(WHAT THE EXERCISE ASKS) Reproduce each line from the records that holds "breadcrumb".

─── RECORDS FOR THIS TASK ───

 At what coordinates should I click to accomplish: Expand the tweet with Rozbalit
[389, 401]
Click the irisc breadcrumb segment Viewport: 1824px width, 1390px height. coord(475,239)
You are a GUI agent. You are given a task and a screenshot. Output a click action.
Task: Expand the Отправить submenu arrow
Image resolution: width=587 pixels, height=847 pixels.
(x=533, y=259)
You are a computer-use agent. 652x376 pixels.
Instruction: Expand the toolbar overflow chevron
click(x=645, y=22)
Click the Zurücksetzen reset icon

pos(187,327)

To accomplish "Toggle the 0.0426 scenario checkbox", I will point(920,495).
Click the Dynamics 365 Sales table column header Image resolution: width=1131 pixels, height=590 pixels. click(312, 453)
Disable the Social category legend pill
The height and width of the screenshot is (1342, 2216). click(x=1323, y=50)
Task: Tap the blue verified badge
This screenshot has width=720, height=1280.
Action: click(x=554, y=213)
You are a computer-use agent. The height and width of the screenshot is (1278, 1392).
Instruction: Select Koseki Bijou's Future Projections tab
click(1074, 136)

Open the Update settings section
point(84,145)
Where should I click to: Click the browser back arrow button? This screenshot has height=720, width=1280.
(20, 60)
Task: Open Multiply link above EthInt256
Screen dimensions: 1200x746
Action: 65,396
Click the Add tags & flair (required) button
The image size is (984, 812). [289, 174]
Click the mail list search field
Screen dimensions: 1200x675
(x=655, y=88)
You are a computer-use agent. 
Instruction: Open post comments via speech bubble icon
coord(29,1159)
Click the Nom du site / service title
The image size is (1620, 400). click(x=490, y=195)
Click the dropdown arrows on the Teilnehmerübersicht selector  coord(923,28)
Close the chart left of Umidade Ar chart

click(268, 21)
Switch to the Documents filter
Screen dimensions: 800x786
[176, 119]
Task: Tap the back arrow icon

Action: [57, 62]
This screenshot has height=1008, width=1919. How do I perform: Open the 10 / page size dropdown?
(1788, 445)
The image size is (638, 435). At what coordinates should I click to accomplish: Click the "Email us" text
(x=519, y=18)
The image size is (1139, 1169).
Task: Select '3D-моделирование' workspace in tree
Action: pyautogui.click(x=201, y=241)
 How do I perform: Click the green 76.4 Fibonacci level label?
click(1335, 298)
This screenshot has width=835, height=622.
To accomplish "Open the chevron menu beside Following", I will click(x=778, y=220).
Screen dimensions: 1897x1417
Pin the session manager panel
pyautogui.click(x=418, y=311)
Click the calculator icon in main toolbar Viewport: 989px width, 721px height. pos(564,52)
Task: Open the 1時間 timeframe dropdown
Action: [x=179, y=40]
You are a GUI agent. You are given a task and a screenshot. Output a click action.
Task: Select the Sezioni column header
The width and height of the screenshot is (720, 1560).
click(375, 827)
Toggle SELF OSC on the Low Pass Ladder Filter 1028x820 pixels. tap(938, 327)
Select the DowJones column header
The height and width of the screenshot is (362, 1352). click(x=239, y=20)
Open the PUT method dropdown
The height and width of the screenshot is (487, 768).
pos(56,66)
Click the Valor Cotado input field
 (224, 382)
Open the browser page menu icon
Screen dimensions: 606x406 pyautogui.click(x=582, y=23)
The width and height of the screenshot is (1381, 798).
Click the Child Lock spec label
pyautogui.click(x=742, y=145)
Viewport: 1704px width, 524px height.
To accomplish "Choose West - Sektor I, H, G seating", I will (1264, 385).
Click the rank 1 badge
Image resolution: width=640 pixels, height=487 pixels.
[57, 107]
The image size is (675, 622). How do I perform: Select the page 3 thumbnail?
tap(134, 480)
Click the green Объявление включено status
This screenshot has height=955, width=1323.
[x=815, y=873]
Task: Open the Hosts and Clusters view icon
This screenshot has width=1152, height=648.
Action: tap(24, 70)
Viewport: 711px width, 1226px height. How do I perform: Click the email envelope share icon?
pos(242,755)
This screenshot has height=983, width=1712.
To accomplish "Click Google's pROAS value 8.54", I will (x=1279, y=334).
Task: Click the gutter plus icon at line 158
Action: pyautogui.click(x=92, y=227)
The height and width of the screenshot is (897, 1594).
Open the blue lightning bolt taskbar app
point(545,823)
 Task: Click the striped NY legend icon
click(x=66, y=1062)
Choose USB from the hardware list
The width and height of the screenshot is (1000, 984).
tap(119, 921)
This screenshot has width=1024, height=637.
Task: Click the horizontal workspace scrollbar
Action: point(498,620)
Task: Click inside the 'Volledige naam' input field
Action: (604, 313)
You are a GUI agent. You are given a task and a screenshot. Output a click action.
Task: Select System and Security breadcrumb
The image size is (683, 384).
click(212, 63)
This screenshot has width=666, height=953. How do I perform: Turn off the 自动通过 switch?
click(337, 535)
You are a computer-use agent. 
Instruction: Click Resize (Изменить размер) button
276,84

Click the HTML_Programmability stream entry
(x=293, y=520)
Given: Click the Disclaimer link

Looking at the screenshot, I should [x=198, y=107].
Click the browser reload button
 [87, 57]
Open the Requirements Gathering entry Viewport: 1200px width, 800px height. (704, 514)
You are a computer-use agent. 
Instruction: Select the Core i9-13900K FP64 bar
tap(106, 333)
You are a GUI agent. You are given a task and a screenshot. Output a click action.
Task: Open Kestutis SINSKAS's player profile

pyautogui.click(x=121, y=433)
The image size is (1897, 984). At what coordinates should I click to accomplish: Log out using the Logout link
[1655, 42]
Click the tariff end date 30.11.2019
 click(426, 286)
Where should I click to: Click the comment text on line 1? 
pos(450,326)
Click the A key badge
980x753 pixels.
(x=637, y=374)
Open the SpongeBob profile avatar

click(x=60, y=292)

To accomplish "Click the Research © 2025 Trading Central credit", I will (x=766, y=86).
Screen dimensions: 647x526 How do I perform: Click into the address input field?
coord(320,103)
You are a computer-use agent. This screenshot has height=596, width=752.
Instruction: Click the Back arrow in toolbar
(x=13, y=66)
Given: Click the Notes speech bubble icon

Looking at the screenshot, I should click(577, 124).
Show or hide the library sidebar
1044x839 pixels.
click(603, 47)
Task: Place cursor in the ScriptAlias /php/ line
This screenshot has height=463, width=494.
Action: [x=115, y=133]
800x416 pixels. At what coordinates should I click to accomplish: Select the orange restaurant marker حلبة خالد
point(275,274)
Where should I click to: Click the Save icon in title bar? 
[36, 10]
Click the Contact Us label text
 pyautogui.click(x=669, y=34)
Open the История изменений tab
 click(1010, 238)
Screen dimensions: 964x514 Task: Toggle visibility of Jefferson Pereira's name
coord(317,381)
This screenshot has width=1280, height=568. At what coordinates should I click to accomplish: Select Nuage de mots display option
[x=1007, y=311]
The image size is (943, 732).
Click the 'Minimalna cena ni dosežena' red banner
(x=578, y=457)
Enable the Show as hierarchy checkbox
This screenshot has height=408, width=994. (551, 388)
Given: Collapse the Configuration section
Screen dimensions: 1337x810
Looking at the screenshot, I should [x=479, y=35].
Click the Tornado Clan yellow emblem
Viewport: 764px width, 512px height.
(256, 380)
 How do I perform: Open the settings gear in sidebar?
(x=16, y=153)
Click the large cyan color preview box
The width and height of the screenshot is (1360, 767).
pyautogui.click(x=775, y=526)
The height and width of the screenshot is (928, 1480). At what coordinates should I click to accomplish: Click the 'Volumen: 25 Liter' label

───

(WRITTEN SOLUTION)
Click the irisc breadcrumb segment Viewport: 1824px width, 1390px height. coord(475,239)
Task: Select System and Security breadcrumb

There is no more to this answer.